The paintings were probably intended as Christmas cards and show a pair of snow scenes both involving two rabbits wearing blue and red jackets.

A better place to put one's money than a license plate, I think. From the BBC.

Posted by David at 3:02 PM | Comments (0)

Record price for license plate

Unlike in the USA, British license plate numbers can be bought and sold. And some are more desirable than others:

A County Fermanagh businessman has paid more than £50,000 for a car registration plate. The plate, WIL 1, reached the Northern Ireland record price of £40,000 at an auction near Belfast on Wednesday. The man also paid an extra £12,000 in VAT and other fees on top at the Cherished Registration Auction at Wilsons Auctions in Mallusk.

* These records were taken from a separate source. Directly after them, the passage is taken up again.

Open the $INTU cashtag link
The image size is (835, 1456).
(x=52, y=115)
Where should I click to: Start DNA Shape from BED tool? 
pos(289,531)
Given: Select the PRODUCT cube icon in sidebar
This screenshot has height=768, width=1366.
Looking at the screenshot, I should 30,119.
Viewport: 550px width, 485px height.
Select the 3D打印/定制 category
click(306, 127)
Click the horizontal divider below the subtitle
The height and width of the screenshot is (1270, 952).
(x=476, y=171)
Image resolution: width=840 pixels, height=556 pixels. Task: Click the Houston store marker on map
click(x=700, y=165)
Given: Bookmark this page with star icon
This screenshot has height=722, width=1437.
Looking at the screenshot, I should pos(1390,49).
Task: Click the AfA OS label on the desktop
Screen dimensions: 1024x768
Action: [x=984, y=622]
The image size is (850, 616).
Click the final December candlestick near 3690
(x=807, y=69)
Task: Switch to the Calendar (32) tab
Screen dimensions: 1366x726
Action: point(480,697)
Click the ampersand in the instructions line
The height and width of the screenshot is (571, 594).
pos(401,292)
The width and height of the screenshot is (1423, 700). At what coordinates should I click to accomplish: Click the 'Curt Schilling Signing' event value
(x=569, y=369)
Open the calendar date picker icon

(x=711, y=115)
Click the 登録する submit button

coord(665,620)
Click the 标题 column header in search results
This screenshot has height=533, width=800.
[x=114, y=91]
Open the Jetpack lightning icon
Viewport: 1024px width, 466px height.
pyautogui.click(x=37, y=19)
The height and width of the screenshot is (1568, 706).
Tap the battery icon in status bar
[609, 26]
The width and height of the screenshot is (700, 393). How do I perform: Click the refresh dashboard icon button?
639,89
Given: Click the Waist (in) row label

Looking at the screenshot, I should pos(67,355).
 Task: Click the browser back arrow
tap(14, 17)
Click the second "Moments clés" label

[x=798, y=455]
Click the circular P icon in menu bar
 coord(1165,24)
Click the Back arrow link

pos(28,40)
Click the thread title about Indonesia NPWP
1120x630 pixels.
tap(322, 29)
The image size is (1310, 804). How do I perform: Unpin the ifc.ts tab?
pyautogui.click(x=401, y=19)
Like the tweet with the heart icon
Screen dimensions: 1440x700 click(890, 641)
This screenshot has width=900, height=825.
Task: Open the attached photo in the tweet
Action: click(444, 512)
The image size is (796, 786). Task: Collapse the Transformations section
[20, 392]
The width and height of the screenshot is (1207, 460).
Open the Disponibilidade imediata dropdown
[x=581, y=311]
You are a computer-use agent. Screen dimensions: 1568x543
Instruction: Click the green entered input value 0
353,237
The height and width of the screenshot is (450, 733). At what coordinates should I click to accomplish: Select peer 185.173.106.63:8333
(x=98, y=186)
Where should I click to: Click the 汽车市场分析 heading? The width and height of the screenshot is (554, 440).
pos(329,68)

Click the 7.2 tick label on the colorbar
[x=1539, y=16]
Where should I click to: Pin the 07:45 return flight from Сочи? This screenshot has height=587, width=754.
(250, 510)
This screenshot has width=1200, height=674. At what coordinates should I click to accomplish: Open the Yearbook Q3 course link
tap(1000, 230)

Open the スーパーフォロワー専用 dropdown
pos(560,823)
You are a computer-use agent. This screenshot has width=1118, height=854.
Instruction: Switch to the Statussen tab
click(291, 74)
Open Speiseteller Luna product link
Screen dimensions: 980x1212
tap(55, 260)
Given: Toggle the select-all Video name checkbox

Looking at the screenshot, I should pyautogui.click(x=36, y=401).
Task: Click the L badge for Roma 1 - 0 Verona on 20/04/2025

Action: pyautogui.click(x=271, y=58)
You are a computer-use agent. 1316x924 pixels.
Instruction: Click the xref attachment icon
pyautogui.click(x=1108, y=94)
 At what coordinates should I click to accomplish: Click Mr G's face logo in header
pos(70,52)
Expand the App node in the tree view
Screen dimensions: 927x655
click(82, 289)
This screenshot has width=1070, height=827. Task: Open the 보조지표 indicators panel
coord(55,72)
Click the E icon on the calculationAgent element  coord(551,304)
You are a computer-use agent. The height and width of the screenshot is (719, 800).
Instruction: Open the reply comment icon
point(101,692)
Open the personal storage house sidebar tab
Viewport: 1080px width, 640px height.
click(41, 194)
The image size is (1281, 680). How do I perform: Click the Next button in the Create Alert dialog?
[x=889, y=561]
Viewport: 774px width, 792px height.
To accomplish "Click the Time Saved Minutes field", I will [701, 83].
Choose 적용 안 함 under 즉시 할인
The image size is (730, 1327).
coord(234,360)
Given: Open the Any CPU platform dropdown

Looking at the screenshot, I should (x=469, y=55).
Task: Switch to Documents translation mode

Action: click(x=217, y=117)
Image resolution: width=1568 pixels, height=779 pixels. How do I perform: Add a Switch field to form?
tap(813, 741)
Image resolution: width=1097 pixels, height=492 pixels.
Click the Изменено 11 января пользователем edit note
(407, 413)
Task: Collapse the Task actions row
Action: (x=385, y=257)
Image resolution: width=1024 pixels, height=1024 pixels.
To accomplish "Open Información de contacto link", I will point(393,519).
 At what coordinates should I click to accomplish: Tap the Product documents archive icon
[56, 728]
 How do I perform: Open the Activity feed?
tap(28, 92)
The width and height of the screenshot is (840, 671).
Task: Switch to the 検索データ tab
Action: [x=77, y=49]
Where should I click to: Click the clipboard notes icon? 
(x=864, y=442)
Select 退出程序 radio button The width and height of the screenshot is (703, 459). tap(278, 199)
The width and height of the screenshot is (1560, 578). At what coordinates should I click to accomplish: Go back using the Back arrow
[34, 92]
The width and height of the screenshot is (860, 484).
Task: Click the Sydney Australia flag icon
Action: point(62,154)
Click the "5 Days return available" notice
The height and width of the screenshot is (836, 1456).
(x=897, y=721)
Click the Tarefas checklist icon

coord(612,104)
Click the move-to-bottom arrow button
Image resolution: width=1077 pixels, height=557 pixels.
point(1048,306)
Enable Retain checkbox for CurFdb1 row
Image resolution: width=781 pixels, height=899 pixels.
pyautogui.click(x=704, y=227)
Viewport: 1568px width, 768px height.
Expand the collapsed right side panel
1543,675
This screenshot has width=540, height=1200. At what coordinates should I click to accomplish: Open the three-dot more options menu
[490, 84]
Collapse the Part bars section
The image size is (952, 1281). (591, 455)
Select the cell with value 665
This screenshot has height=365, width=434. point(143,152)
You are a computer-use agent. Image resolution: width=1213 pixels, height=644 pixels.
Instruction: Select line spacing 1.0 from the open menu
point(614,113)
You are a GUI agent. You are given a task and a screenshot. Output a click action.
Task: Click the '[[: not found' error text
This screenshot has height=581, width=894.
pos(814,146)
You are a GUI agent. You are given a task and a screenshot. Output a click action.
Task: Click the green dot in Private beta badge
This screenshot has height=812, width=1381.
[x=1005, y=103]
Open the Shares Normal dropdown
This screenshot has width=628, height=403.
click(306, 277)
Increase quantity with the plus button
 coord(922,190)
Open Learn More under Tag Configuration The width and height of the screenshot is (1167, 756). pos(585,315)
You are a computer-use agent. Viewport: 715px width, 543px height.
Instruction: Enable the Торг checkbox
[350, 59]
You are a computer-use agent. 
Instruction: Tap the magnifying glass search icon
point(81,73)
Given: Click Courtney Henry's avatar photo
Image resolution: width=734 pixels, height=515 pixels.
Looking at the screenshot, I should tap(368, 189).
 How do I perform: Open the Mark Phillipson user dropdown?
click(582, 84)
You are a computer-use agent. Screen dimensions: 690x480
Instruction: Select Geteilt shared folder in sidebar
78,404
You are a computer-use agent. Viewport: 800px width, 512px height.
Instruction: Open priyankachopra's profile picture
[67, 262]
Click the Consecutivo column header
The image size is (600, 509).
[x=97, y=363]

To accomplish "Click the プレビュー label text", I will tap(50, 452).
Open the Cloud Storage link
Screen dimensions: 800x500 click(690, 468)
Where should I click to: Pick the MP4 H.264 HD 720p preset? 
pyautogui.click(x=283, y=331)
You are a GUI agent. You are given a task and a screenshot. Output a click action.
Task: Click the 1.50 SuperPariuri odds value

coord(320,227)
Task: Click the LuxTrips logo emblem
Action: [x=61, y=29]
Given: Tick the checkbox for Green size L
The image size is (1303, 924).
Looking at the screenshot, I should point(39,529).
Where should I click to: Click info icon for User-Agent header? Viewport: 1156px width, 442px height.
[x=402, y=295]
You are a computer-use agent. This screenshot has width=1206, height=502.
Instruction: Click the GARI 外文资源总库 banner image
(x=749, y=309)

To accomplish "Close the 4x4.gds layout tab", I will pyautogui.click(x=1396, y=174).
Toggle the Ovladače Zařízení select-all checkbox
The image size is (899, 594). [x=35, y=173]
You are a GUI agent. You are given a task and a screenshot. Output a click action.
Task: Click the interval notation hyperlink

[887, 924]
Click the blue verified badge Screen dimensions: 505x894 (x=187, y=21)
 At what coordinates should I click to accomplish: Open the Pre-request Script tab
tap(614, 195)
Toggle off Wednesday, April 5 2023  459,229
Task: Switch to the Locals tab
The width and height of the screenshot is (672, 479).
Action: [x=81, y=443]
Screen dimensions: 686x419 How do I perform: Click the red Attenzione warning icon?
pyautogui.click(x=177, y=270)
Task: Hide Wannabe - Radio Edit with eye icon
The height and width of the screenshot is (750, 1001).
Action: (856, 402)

OIL 1 was the previous most expensive plate bought in Northern Ireland, going for £25,000.

From the BBC.

Posted by David at 2:59 PM | Comments (0)

April 4, 2003

Black slaves in 18th-century Scotland

From a Sunday Times review of James Robertson's Joseph Knight , to be released by Fourth Estate on April 7:

. . . the massive campaign for abolition, in which Scots would be prominent, did not gather real pace until the 1780s. Slavery, out of sight, thousands of miles away in the Caribbean and North America, could also be conveniently out of mind in the coffee houses of Edinburgh. It took one black man’s appearance in 1778, at the Court of Session, in Parliament House right at the heart of the capital, to bring the Scots face-to-face with their own involvement in the trade in humans. We do not know his original African name, but he is immortalised in the legal records as “Joseph Knight, A Negro of Africa”. . .

Joseph Knight was born about the year 1750, and at the age of 10 or 11 was taken by slave ship to Jamaica, where he was sold by a Captain Knight (from whom he got his new name) to a Scottish planter called John Wedderburn. In 1768, Wedderburn brought him to Scotland as his personal servant.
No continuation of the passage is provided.